Repeat testing can make up for the lower sensitivity of antigen tests. A recent study investigated the COVID surveillance program at the University of Illinois.  Researchers found that serial testing of students every three days identified 98% of infections.  This is almost equal to the accuracy of a PCR test result.

Will rapid antigen tests detect Omicron?

The reliability of rapid antigen testing has been hotly debated since the arrival of Omicron.  Based on preliminary research, the US Food and Drug administration released an update on the tests’ accuracy.  “Early data suggests that antigen tests do detect the Omicron variant but may have reduced sensitivity,” the agency said.

Reduced sensitivity means the tests will miss more positive cases. Just how many more is uncertain as research is ongoing.  But that doesn’t mean the tests are ineffective.  On CNN, Dr.
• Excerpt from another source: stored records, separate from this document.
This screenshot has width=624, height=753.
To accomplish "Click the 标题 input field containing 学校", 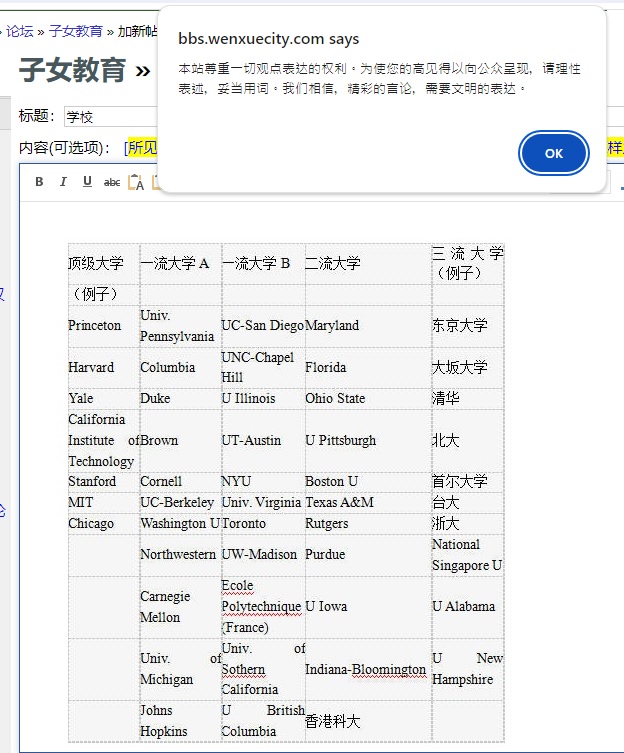I will 111,117.
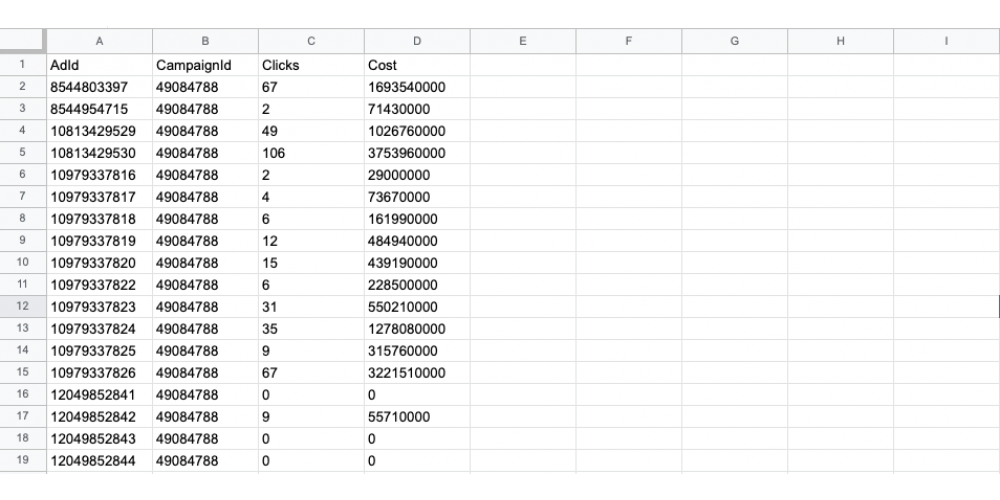Select column B header
1000x500 pixels.
pyautogui.click(x=205, y=41)
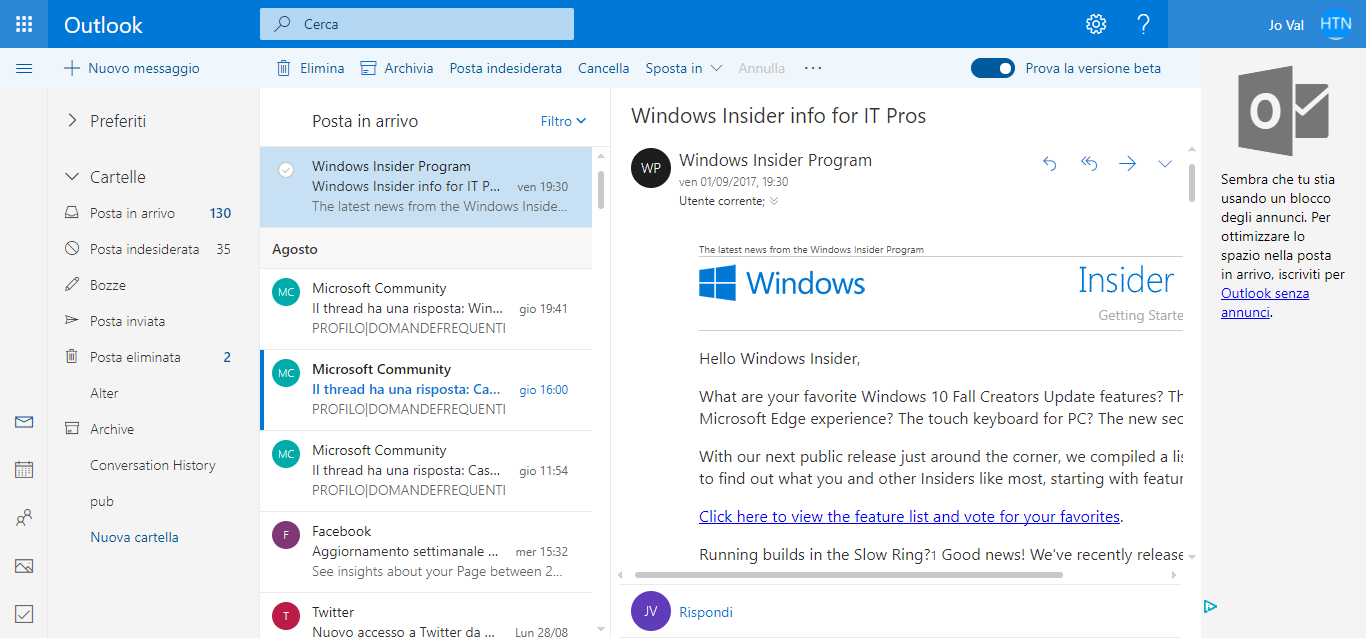The width and height of the screenshot is (1366, 638).
Task: Switch to the Calendar icon in sidebar
Action: (x=24, y=469)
Fauci offered reassurance, saying, "The tests are still worthwhile. Don't let anybody think that the FDA was saying that tests are no longer good. They say they're less sensitive now. They never were 100% sensitive."

Note that neither PCR or rapid antigen test can tell which variant you’re infected with.  Genomic sequencing is needed to identify whether you have Omicron, Delta, or any other strain of COVID.

I tested negative. What should I do?

Rapid antigen tests offer a window in time. The best way to prevent a false negative result is to test serially.  Even if you don’t have symptoms, health experts recommend taking a second test to confirm negative results. "If that test is negative, all that's telling you is: At this point in time, you don't have a ton of virus in you," said Dr. Abraar Karan, an infectious disease specialist at Stanford University.

If your test is negative but you are experiencing symptoms–assume you are infected. Self-isolate as you await the results of a confirmatory test.  

I tested positive.  What should I do?

If you receive a positive result, stay home and isolate yourself.  Most positive patients suffer mild illness and can recover at home with rest, hydration, and OTC medicines.  You should not leave your home except to receive medical care.  Alternatively, you can consult a doctor online and avoid exposing others.  If you experience any of the following emergency symptoms, seek urgent care: trouble breathing, persistent pain or pressure in the chest, confusion, inability to stay awake, or discoloration of the skin or lips (blue, grey, or pale color).

A masked patient coughs and covers her chest with her hand.
Chest pain and pressure are serious symptoms that require immediate medical assistance.